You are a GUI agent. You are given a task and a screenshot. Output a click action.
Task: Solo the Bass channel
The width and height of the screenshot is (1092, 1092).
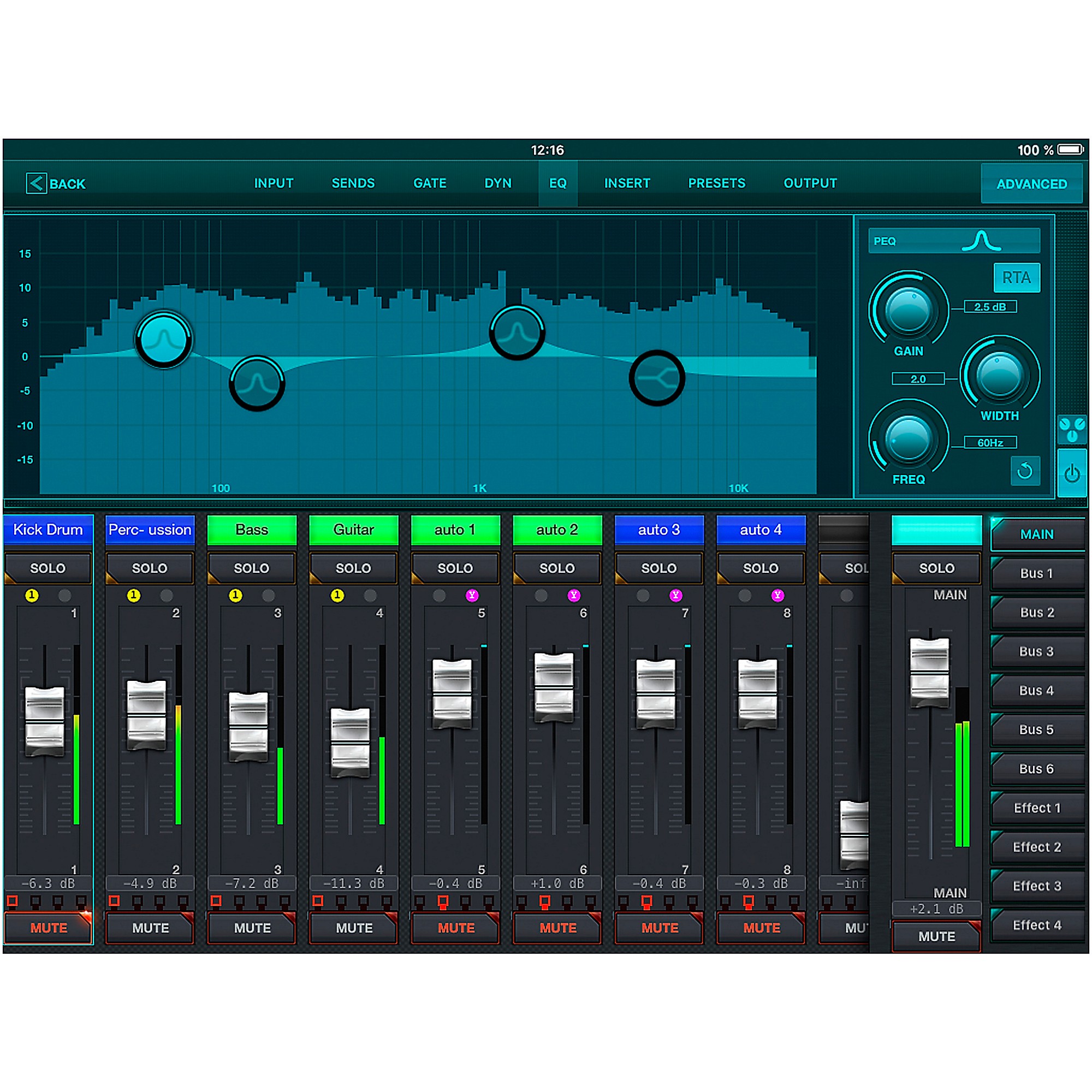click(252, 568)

◆ ◆ ◆ ◆ ◆

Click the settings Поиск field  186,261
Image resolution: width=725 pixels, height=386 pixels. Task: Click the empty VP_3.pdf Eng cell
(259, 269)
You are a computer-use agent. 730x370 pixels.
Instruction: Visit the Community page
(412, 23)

◆ ◆ ◆ ◆ ◆

[Set problem] From the listing above, copy each line that contains the string "pixels". Treat uppercase and lowercase as different.

[Output of the task]
Image resolution: width=725 pixels, height=386 pixels. Task: Click the empty VP_3.pdf Eng cell
You are a computer-use agent. 730x370 pixels.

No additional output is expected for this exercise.